#### Task to carry out:
Pictures must not appear; the answer is exactly the lines from the one that holds "The height and width of the screenshot is (673, 1013)." through the end of the material.

#### Supplied information:
▼
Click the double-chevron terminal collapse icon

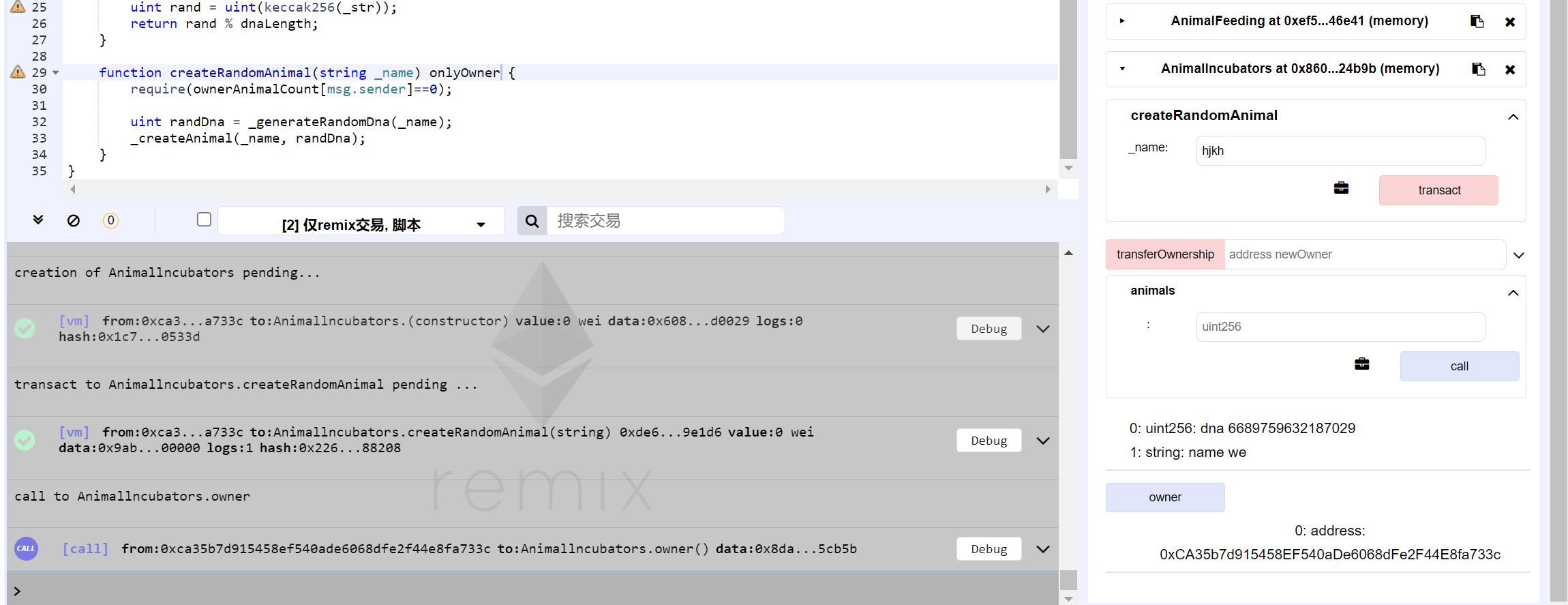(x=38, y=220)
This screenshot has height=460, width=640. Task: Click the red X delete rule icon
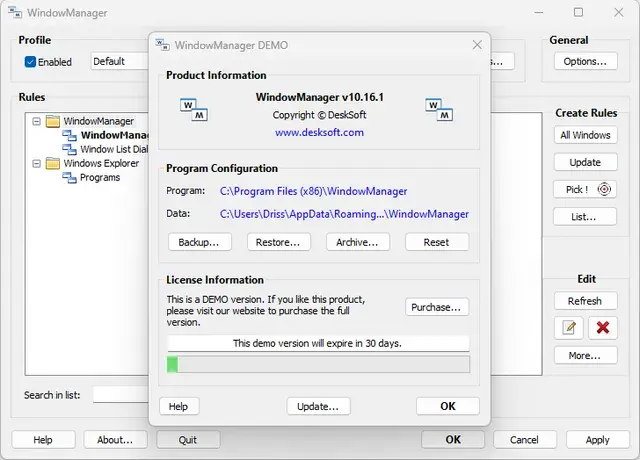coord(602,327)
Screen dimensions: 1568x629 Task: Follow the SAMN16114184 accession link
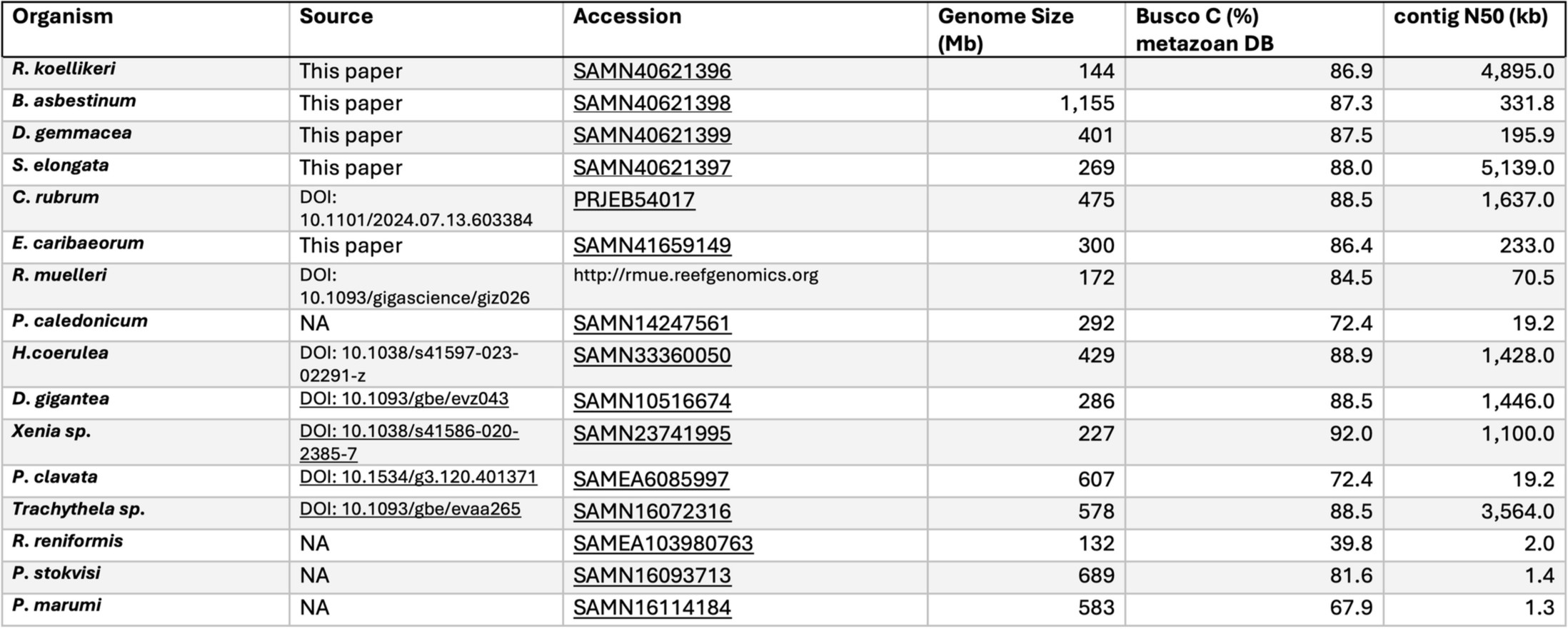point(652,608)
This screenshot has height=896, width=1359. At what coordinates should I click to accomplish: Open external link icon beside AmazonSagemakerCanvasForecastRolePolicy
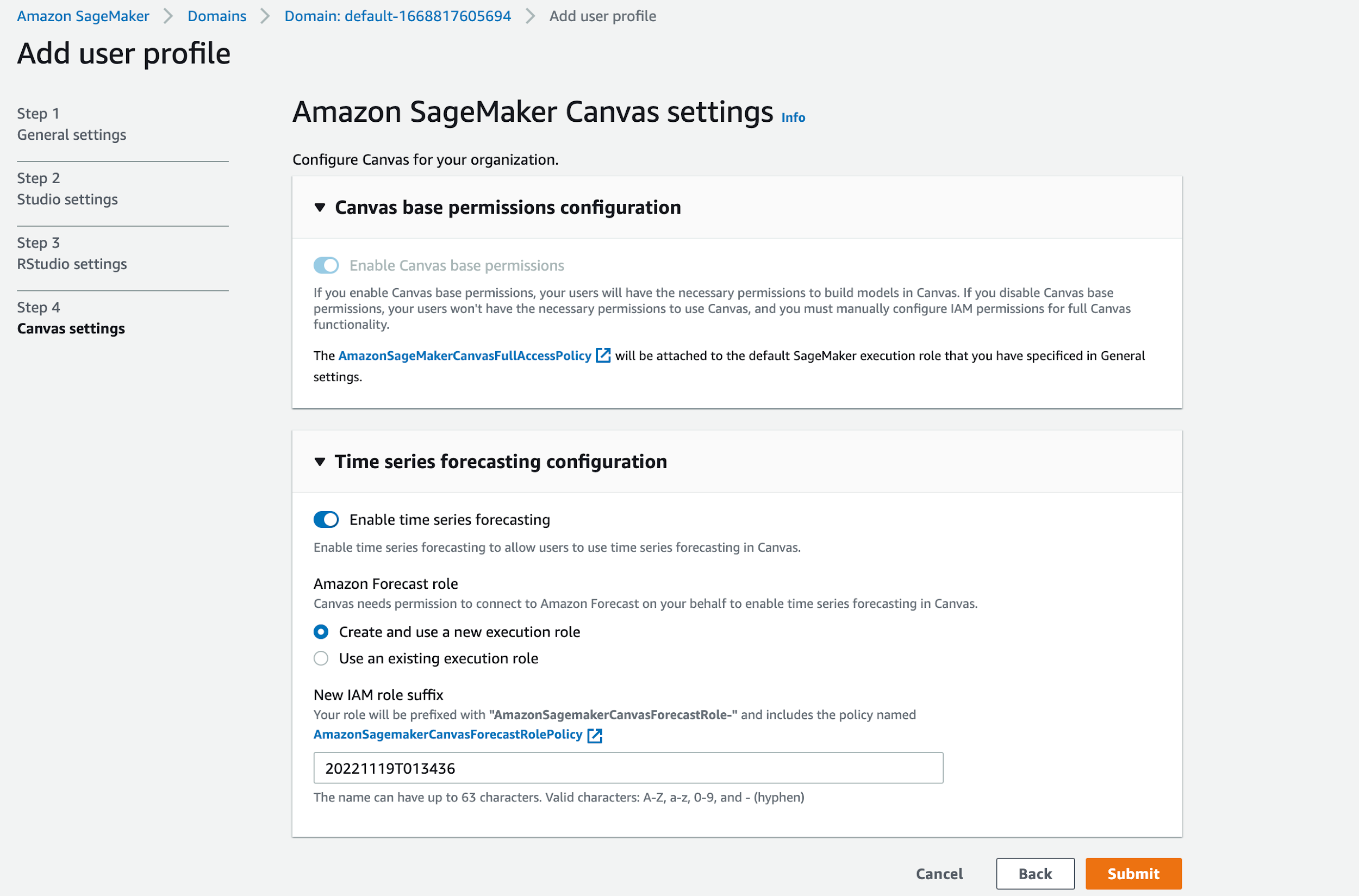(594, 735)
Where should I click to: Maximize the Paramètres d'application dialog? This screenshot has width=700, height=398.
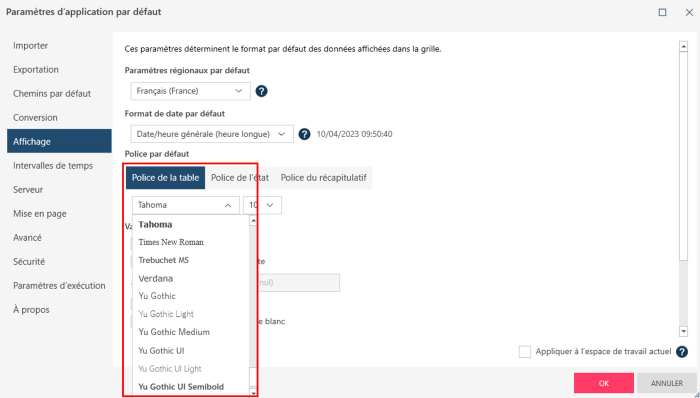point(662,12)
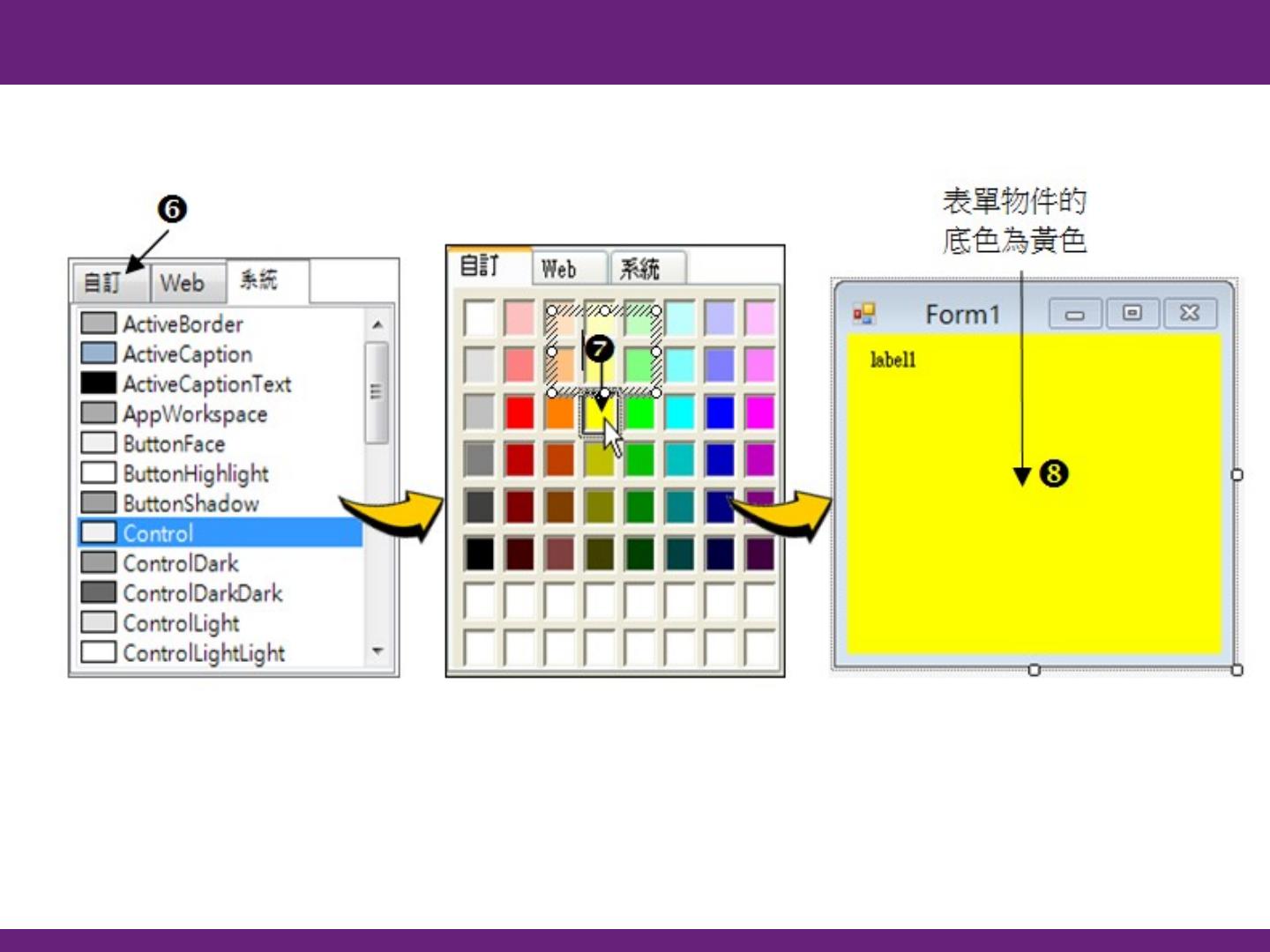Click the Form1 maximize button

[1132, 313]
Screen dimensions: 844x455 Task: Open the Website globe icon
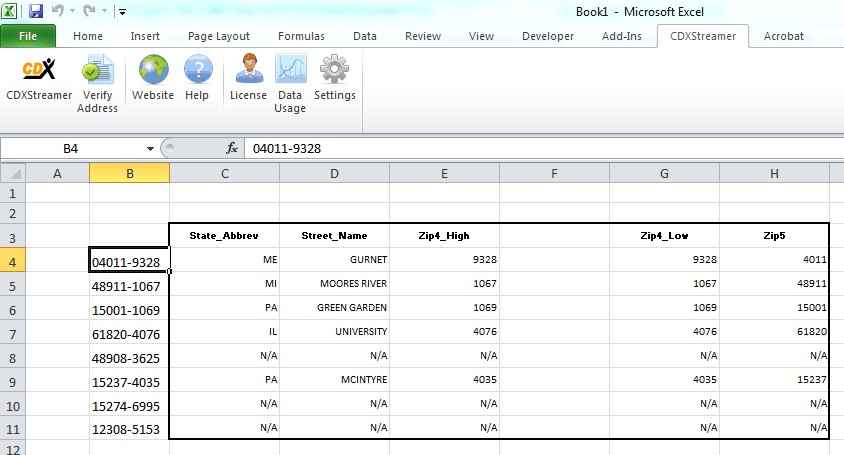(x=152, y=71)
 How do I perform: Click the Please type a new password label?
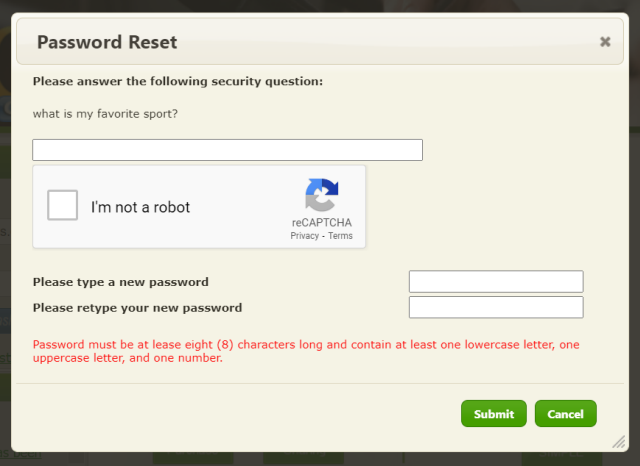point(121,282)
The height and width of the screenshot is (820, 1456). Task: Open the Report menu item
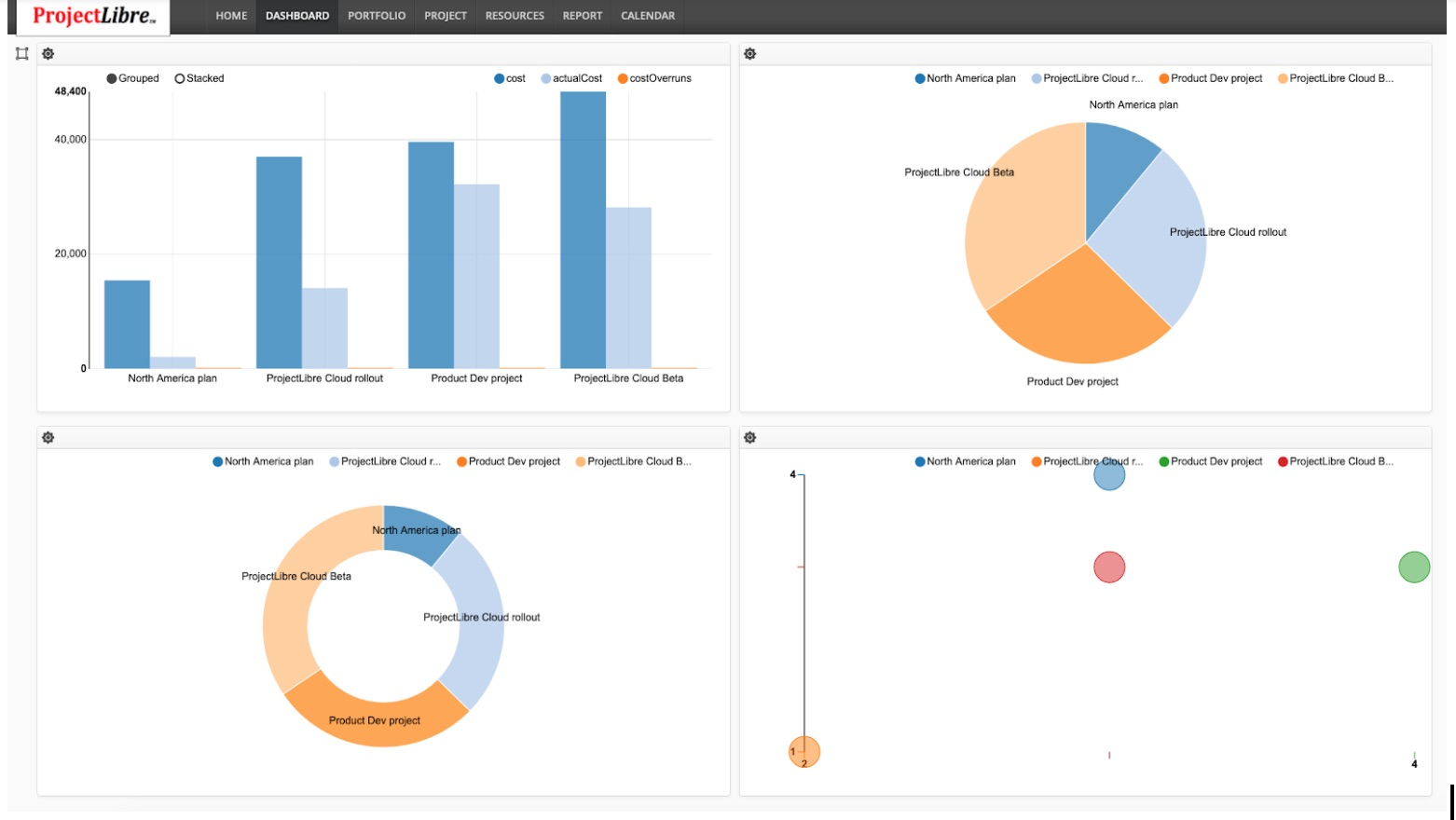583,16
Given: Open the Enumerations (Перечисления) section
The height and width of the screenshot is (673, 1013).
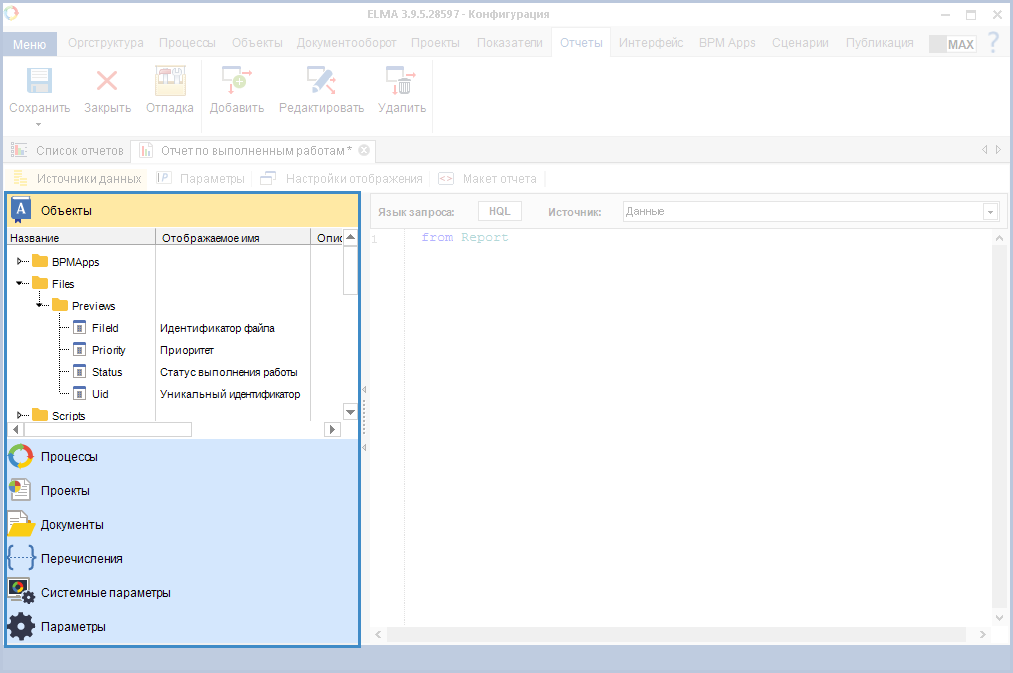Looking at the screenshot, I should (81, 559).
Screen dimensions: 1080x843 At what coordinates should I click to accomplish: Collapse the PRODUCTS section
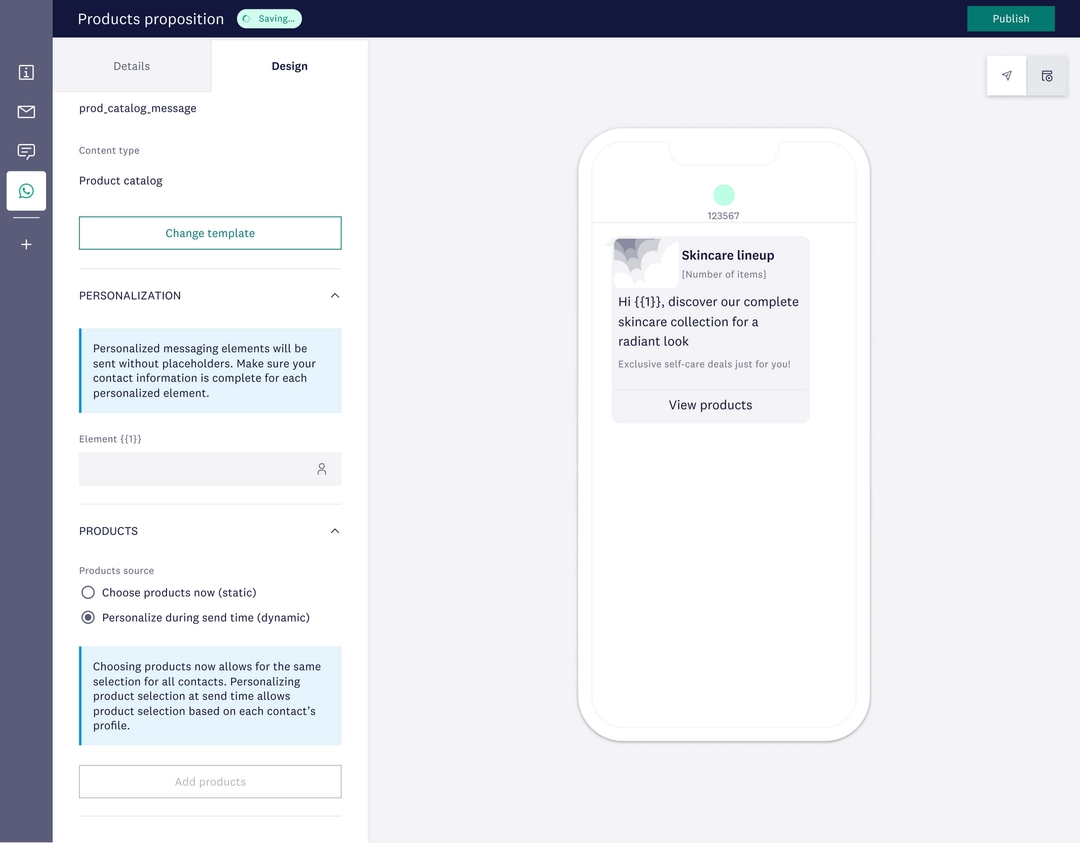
▲
#### Solution:
The height and width of the screenshot is (673, 1013).
Looking at the screenshot, I should (81, 559).
Screen dimensions: 1080x843 At what coordinates should I click to accomplish: Collapse the PRODUCTS section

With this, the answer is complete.